- [Page extract]
──────

It is effectively genocide.  A little indirect, but the result is the same.

A nit about the suppression explanation: Affecting all conceptions or development seems impossibly hard.

Also, for the X-Men to fail to figure it out seems a stretch.  They have at least two high intelligence supers.  And if it were environmental there should be correlations to look for.

Not to take away too much.  There is a lot of good stuff in the interactions between Xavier, Logan, and Laura.

One confusion: Did the name on Laura's chart match Logan?

Thx!
TomB


----------



## Morrus (Mar 3, 2017)

tomBitonti said:


> A nit about the suppression explanation: Affecting all conceptions or development seems impossibly hard.




Doesn't bother me. It's a superhero flick. It's all magic anyway! He has supervillain science.


----------



## ccs (Mar 4, 2017)

tomBitonti said:


> A nit about the suppression explanation: Affecting all conceptions or development seems impossibly hard.




Have you read a comic book?  Seen a superhero movie?  That's one of the more plausible things that might occur....

──────

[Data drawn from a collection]
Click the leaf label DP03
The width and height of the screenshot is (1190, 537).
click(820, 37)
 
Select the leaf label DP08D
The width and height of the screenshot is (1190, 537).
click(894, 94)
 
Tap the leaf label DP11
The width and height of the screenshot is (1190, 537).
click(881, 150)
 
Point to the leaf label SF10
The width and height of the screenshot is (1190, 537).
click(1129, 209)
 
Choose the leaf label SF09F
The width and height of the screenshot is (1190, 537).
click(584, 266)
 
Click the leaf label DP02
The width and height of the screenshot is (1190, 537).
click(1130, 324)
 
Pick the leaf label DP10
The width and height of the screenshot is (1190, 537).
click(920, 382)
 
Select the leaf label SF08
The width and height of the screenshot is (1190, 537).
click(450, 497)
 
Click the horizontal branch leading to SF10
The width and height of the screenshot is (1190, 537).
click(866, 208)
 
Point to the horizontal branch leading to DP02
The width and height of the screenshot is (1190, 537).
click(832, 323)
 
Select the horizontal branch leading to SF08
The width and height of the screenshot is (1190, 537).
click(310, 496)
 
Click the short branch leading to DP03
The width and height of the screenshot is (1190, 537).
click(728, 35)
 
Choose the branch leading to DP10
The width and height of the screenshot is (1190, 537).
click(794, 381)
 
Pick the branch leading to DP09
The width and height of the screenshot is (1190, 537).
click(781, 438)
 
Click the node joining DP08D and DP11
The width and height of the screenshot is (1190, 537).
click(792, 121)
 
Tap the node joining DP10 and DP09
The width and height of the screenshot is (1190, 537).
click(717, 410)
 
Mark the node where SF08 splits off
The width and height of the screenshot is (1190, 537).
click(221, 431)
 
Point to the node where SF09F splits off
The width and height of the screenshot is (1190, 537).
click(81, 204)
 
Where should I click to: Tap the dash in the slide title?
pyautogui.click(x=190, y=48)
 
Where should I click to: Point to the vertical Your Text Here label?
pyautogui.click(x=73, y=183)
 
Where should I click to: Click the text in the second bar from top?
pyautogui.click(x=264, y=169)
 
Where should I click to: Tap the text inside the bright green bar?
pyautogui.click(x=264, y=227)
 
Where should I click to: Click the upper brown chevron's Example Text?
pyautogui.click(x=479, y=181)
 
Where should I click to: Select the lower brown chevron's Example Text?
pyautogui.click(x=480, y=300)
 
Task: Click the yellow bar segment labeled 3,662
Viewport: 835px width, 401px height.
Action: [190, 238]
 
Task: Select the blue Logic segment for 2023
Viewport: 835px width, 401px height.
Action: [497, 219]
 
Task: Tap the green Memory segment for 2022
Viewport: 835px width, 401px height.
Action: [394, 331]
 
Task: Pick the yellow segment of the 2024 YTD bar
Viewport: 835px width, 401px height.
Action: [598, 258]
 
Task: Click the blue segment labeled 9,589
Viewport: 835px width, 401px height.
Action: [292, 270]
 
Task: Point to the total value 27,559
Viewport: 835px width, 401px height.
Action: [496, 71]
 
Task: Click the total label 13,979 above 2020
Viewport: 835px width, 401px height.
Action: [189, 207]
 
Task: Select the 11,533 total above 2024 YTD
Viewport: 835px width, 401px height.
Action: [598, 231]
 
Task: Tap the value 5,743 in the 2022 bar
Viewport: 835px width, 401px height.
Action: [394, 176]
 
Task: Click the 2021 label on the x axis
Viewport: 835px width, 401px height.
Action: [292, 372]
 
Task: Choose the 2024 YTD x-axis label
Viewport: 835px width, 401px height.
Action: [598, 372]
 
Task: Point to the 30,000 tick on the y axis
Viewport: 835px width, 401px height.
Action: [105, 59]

──────

- [What you will do]
a. Answer these questions about the forum thread:
(i) At least how many high intelligence supers does TomB say the X-Men have?
(ii) What kind of film does Morrus call it?
(iii) On what date did ccs post?
b. List every individual character named in the forum thread.
c. Continue the forum thread from the point where it stops.

- [Set of answers]
a.
(i) Two
(ii) A superhero flick
(iii) Mar 4, 2017

b. Xavier, Logan, Laura

c.
tomBitonti said:


> Also, for the X-Men to fail to figure it out seems a stretch.  They have at least two high intelligence supers.  And if it were environmental there should be correlations to look for.




Well, they haven't figured out what causes the mutations in the first place....





tomBitonti said:


> One confusion: Did the name on Laura's chart match Logan?




Yes, it said James Howlet in the upper right corner.


----------



## trappedslider (Mar 4, 2017)

Well,just got back from seeing it myself...it was brutal..I don't think it would have worked as well as a pg-13 movie.


----------



## Janx (Mar 4, 2017)

Morrus said:


> Nobody seen this?




it wasn't released until yesterday here in the US.

I saw it last night.

They should have made X-24 be Victor Creed not a Logan-Clone.  My wife and I both almost thought it was Creed during the initial appearance until we could get a better look at him.  We'd just watched X-Men Origins and Creed had said he was going to be the one to kill Logan.

I think they could have subbed Creed in and not dramatically changed the film.  Creed's hitting the green sauce to keep up, give Creed adamantium finger claws.  Since Creed got adamantium later in life, it hasn't hit him as hard.  And like usual Creed is always siding with the bad guys.

The other change I would make is to have a cut scene at the end during the credits, of Magneto meeting the kids at the meeting point.  Very brief, but clearly a signal that he's taken on saving the Mutants.


While I would have loved to see Magneto appear and rip the adamantium out of Logan, that just wasn't in the cards.


----------



## Janx (Mar 4, 2017)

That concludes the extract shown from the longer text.